Data provided -
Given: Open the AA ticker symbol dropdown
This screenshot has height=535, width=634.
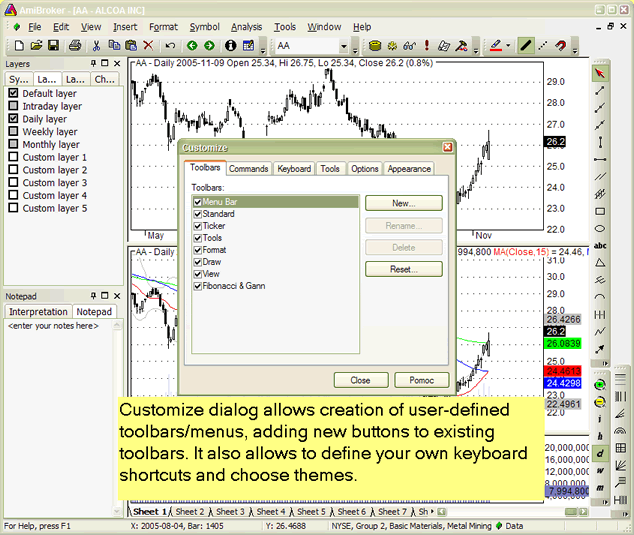Looking at the screenshot, I should point(343,46).
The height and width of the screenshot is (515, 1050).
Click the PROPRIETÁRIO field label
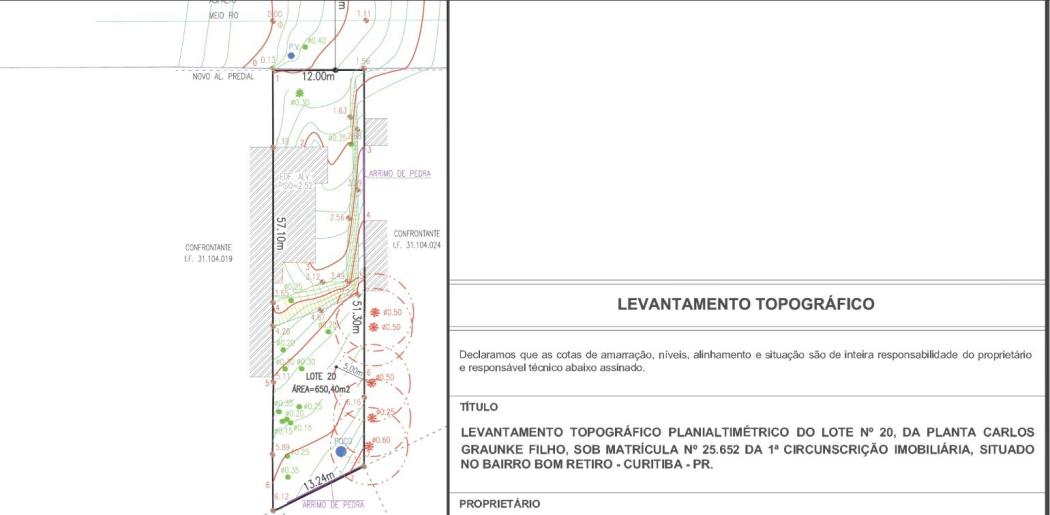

What the task asks - Reproduce every line of the material above verbatim, omitting the pictures from your reproduction.

The result -
Given: Open the AA ticker symbol dropdown
This screenshot has height=535, width=634.
Looking at the screenshot, I should point(343,46).
The height and width of the screenshot is (515, 1050).
Click the PROPRIETÁRIO field label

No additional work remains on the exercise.